Problem details: Pull every line containing "Toggle" from the listing.

Data:

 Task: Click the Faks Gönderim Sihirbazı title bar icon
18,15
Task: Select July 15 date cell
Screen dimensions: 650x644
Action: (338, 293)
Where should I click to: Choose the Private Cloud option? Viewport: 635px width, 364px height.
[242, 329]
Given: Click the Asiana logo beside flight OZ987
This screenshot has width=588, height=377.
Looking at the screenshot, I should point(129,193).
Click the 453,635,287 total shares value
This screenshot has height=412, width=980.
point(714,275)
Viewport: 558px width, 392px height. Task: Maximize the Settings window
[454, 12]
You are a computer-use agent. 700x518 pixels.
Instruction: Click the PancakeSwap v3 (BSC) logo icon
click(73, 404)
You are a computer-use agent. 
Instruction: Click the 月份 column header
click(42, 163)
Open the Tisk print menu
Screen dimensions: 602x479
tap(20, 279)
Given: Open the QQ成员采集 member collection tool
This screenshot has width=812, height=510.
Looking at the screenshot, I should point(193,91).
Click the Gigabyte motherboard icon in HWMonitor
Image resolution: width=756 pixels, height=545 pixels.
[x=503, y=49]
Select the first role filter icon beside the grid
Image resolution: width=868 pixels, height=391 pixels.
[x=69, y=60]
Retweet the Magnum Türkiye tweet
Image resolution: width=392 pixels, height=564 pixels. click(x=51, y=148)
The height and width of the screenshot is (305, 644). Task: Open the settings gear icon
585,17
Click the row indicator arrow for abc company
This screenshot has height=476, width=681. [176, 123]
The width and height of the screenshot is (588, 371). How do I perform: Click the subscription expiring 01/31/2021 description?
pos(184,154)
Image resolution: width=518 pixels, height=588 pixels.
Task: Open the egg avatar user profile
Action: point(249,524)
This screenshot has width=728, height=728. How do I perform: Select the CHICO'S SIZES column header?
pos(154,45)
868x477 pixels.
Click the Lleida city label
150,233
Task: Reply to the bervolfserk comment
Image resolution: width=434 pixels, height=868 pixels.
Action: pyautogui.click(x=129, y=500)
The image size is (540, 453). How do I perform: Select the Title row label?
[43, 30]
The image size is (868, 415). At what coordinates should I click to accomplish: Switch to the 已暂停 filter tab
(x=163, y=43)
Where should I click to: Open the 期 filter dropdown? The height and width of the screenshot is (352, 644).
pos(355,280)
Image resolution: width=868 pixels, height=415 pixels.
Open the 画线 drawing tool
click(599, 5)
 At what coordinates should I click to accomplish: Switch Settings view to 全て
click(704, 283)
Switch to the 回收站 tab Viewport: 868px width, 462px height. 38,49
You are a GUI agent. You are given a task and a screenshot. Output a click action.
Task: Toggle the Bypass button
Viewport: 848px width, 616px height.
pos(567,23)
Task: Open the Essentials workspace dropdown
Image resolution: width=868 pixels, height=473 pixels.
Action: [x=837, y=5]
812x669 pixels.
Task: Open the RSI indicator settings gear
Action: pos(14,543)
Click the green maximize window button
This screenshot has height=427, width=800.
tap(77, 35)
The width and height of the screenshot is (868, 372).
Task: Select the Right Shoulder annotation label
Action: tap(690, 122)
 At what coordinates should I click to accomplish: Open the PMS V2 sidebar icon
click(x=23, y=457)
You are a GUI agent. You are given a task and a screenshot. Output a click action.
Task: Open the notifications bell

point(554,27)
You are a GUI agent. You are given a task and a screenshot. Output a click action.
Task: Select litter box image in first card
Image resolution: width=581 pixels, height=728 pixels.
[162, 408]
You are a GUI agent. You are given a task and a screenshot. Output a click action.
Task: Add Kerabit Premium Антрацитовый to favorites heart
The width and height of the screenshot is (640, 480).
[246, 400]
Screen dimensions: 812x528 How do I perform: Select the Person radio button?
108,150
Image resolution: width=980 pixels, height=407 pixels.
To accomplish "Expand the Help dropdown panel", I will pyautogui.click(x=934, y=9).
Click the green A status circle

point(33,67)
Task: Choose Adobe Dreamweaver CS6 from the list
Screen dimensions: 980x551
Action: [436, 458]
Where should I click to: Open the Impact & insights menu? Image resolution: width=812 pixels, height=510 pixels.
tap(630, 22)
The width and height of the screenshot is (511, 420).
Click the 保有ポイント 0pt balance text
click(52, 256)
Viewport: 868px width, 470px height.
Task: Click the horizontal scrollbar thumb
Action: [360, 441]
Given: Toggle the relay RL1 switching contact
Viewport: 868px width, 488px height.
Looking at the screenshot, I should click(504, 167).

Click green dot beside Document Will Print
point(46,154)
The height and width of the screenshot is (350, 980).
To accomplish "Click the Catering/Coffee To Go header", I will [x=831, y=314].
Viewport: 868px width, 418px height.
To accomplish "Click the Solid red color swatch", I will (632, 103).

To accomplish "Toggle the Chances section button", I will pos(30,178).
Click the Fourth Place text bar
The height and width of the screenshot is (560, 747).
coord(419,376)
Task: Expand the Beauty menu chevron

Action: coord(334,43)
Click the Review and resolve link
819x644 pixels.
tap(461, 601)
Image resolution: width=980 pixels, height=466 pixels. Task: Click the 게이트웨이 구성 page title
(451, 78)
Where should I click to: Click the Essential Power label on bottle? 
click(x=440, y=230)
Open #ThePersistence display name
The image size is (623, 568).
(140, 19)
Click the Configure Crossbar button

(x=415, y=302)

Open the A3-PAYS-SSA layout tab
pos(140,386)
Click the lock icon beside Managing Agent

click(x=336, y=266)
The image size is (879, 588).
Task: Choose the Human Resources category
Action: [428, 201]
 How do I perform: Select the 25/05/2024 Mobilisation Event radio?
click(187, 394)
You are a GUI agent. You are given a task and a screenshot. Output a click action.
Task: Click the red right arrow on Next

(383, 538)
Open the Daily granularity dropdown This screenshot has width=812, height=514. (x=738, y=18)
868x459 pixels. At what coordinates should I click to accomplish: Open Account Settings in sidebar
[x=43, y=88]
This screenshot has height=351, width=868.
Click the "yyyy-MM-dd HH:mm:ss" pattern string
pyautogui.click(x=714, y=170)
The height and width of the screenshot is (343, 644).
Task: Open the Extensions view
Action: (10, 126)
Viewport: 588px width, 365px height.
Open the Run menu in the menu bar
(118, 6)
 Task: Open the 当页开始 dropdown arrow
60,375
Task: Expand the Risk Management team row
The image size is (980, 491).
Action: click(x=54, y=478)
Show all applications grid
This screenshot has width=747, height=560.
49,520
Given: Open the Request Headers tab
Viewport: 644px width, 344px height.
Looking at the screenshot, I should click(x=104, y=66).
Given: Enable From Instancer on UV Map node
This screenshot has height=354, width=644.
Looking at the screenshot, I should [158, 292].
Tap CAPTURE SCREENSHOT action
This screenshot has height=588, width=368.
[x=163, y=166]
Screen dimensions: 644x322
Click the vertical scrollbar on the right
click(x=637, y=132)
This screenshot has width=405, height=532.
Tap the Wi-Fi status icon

Task answer:
Task: Toggle the Bypass button
Given: Toggle the relay RL1 switching contact
To accomplish "Toggle the Chances section button", I will pos(30,178).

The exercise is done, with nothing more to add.